Makdoembaks heeft hondertwintig mensen in behandeling die hun gezondheidsklachten in verband brengen met de Bijlmerramp. In de meeste gevallen betreft het volgens de Amsterdamse dokter auto-immuunziekten, aandoeningen waarbij het afweerapparaat het eigen lichaam aanvalt. Makdoembaks werd ook geconfronteerd met zwangerschapsproblemen, miskramen en baby's met afwijkingen die het gevolg leken te zijn van de ramp.

Stadsdeelraad
Als laatste in de eerste reeks getuigen voerde mevrouw Y. Wolthof-Olf gisteren het woord.

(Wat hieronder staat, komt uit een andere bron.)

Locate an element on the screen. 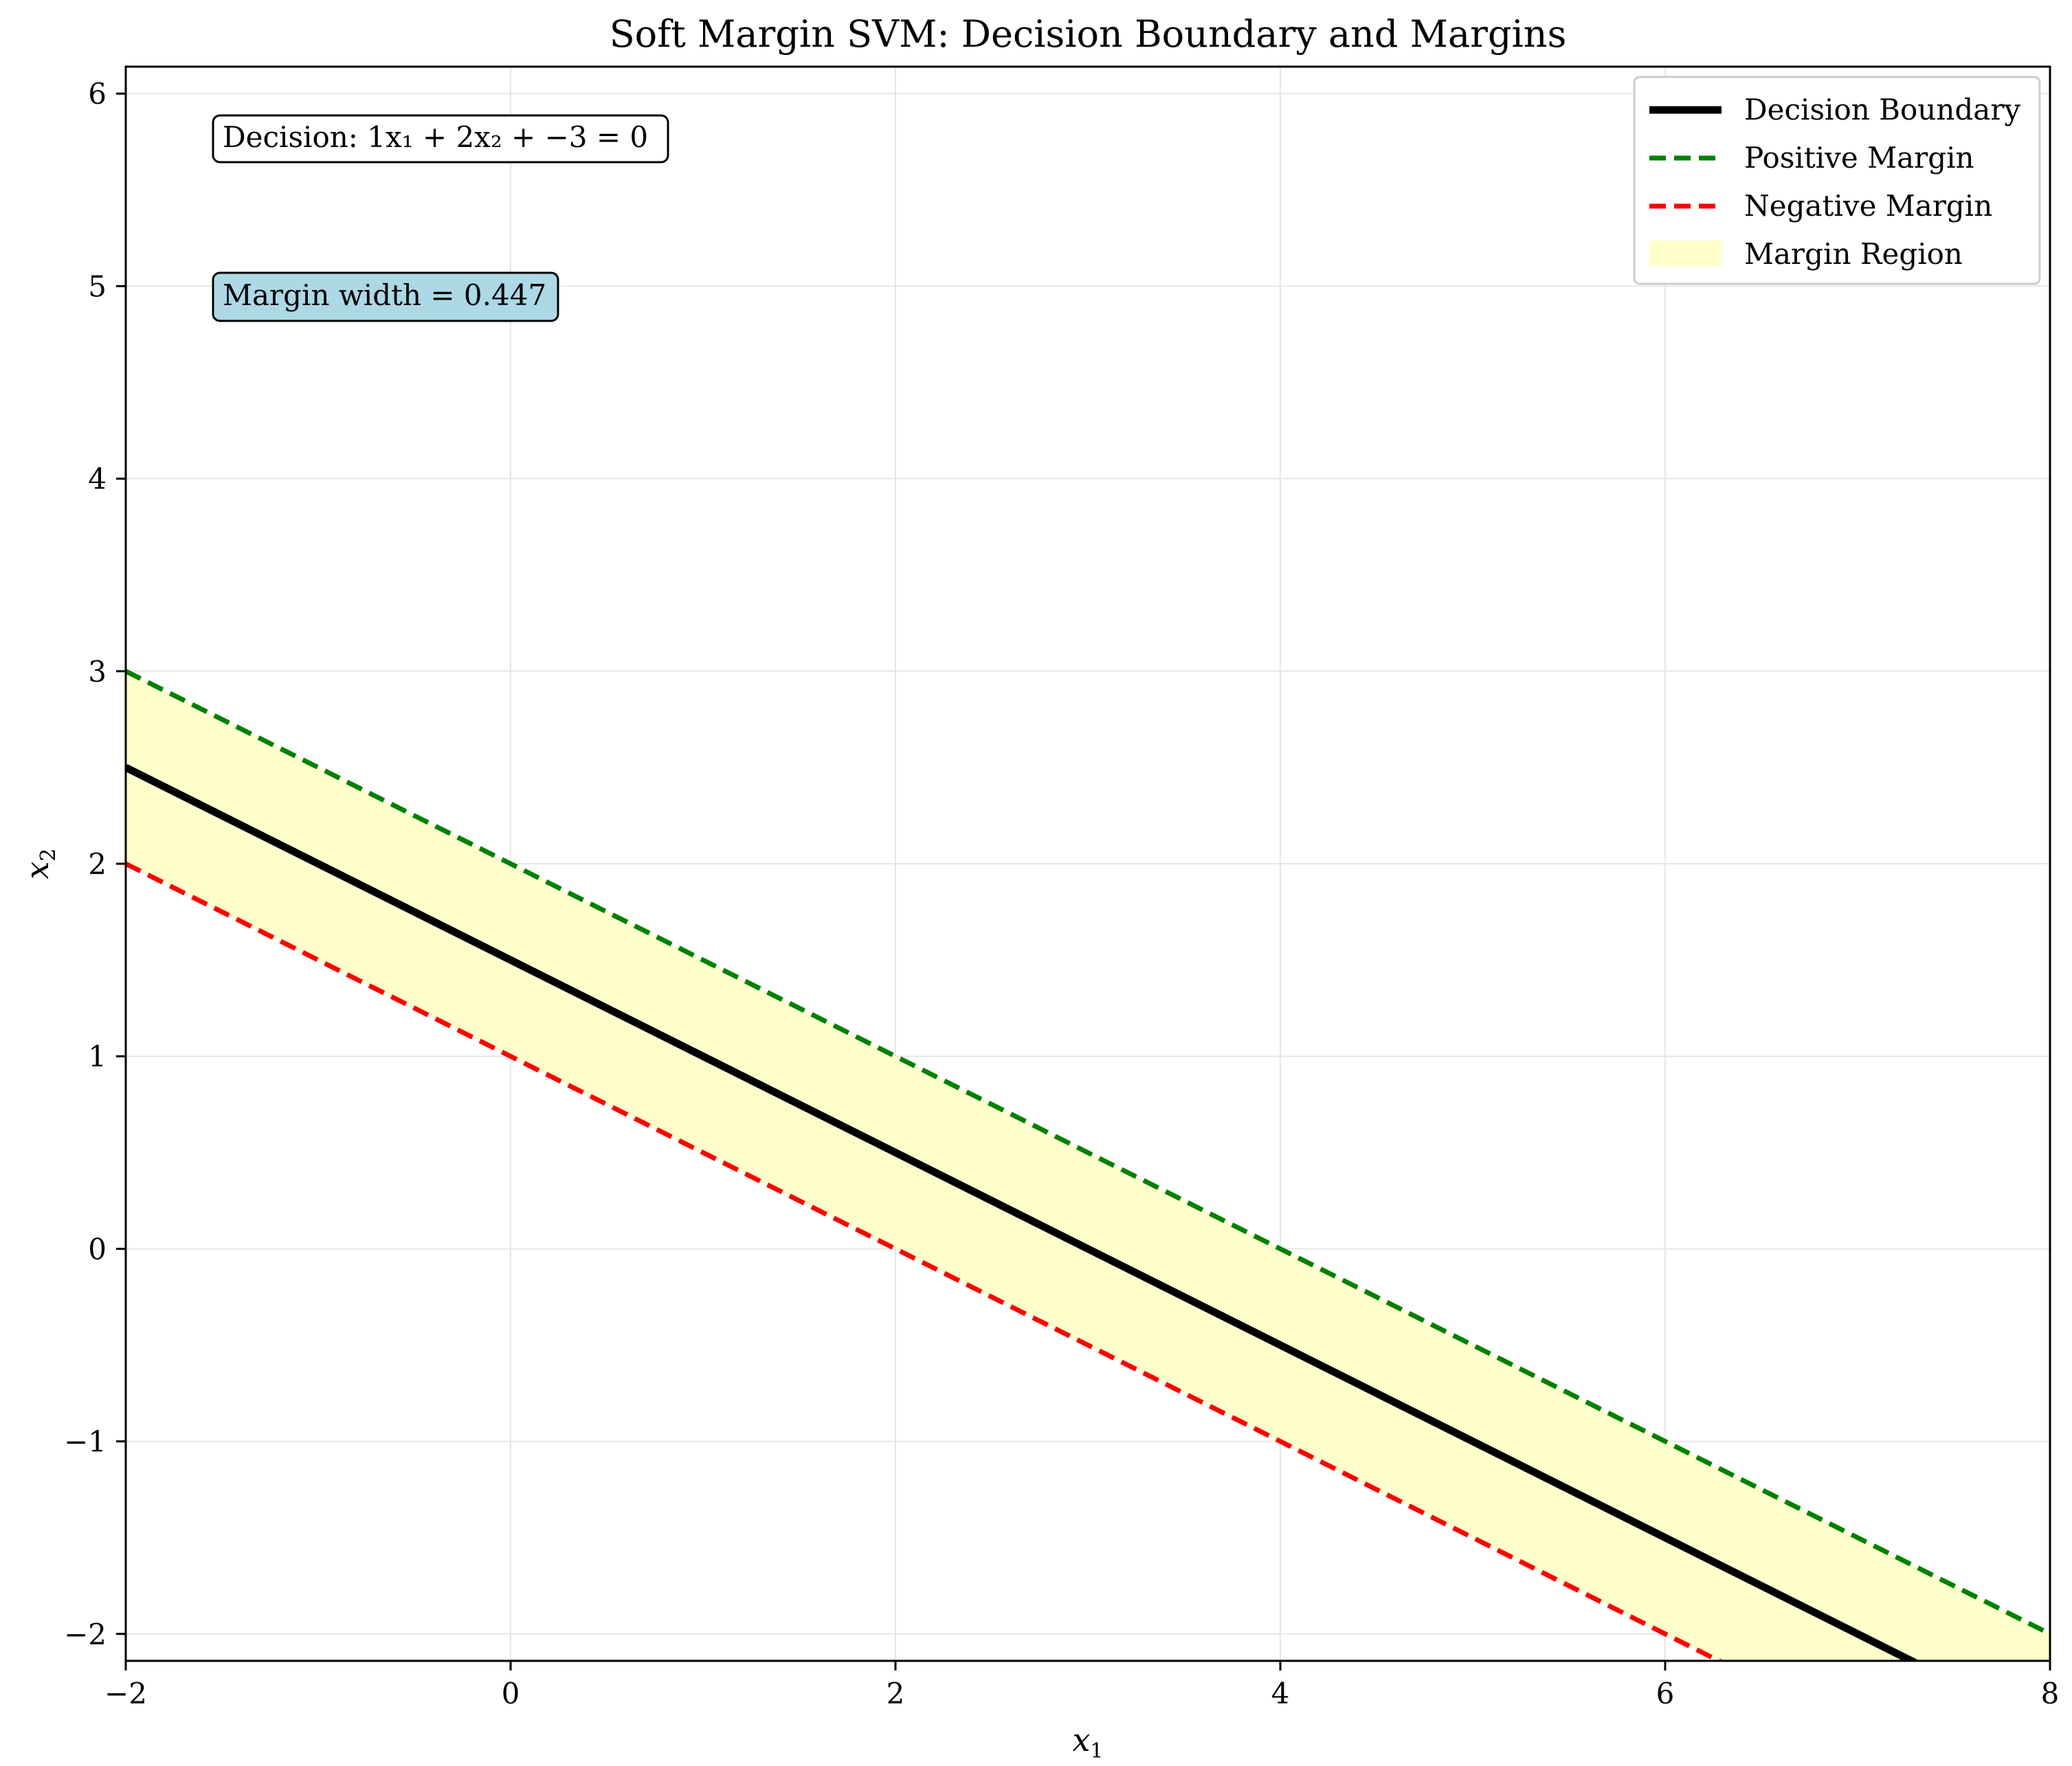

Zij vertelde van de kruistocht die ze als lid van de stadsdeelraad van Amsterdam-Zuidoost voerde om het dagelijks bestuur van de wijk te interesseren voor de slachtoffers van de ramp. In de loop der tijd diende ze in totaal ruim tweehonderd schriftelijke vragen in. Maar steeds kreeg ze nietszeggende antwoorden, vertelde ze gisteren. „Die antwoorden waren onzin, superbelachelijk.”

In de vragen stelde mevrouw Wolthof bijvoorbeeld de bodemverontreiniging rond de flats waar de Boeing was ingeslagen aan de orde. Het water van de vijver voor de flat moest eens goed worden onderzocht, was ze van mening. En een kinderspeelplaats in de buurt kon volgens haar voor de veiligheid beter worden ontruimd. In alle gevallen gaf het wijkbestuur haar echter nul op het rekest.

Opmerkelijk is ook het verwijt van mevrouw Wolthof aan het adres van de Amsterdamse GG/GD, die onderzoek deed naar de gevolgen van het vrijgekomen uranium. „Ik sta onder ede, dat besef ik. Ze hebben niet meer dan zes mensen onderzocht en dat weet ik voor 100 procent zeker.”